Chi fa volontariato vive più a lungo

Da una ricerca dell’Università di Exeter, nel Regno Unito, influisce positivamente sulla salute fisica e psicologia delle persone. Tra i benefici, la riduzione delle malattie cardiache e del tasso di mortalità

di Ottavia Spaggiari

Il volontariato fa bene, non solo agli altri, ma anche a noi stessi. Non è una novità, sono in aumento gli studi che confermano l’influenza positiva del volontariato sul benessere di chi lo fa ma se è ormai appurato che fare qualcosa di buono per il prossimo aiuta l’umore, è recentissima la scoperta che il volontariato abbia anche un’influenza positiva sulla salute fisica delle persone. L’Università di Exeter ha pubblicato una ricerca basata su dati raccolti negli ultimi venti anni che studiano la relazione tra volontariato e salute. Dalla ricerca emerge che i volontari hanno un tasso di mortalità del 22% inferiore, rispetto a chi non pratica attività di volontariato e che effettivamente abbia un’incidenza positiva sulla percezione che le persone hanno di sé stesse, incrementando i livelli di autostima e di felicità. Secondo la ricerca dell’Università di Exeter, tra le ragioni dietro all’effetto benefico del volontariato, l’inclusione sociale crescente e il dinamismo.
L’influenza positiva del volontariato emerge in modo più evidente nelle fasce più anziane della popolazione, a maggior rischio isolamento.

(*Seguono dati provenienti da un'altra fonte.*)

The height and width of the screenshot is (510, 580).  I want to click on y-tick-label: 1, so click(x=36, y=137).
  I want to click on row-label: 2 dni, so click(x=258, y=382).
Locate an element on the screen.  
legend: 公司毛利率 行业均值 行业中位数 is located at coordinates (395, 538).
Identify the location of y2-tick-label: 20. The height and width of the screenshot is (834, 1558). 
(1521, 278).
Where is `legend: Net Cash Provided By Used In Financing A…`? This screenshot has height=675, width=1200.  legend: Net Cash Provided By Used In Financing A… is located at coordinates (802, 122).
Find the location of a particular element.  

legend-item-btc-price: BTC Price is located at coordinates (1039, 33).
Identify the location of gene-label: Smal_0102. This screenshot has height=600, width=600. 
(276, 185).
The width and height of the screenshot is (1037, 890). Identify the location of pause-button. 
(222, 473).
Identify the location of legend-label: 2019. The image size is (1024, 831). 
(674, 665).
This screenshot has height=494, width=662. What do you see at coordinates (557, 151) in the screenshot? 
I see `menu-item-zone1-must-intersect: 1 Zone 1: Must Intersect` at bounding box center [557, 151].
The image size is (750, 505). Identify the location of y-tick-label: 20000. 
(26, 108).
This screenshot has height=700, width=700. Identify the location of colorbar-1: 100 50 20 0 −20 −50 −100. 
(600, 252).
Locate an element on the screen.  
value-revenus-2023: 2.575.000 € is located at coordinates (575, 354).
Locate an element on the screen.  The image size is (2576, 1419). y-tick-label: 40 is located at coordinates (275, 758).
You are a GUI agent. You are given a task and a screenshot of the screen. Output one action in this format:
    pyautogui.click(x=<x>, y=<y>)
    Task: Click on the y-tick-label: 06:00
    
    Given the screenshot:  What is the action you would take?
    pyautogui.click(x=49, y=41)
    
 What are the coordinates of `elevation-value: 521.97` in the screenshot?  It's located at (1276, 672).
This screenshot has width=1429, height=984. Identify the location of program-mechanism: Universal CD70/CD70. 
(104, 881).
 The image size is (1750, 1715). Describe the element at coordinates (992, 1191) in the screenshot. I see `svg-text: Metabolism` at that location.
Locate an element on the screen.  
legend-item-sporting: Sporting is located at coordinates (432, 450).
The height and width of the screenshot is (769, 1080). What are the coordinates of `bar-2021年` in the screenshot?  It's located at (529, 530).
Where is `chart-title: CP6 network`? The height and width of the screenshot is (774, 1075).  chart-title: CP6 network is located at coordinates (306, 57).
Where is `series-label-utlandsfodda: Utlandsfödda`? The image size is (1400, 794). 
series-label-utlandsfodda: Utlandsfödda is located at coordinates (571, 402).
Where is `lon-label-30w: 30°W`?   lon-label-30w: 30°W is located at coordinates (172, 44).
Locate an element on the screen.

Sembra infatti che, tra gli anziani, chi si impegna per il bene altrui, registri un tasso inferiore di mortalità e sia meno soggetto a problemi di cuore. La ricerca ha addirittura indicato una sogli temporale sopra la quale i benefici del volontariato risultano più evidenti: 2 ore a settimana. Ciò però non significa necessariamente che spingere le persone a fare volontariato equivalga ad avere un impatto positivo sulla loro salute.
“Dal nostro studio emerge l’effetto positivo che potenzialmente il volontariato può avere su chi lo fa, ma solo se l’iniziativa è spontanea” spiega Sue Richards a capo del gruppo che ha condotto la ricerca all’Università di Exeter, “se le persone percepiscono il volontariato come un obbligo allora, i benefici dell’attività si annullano.”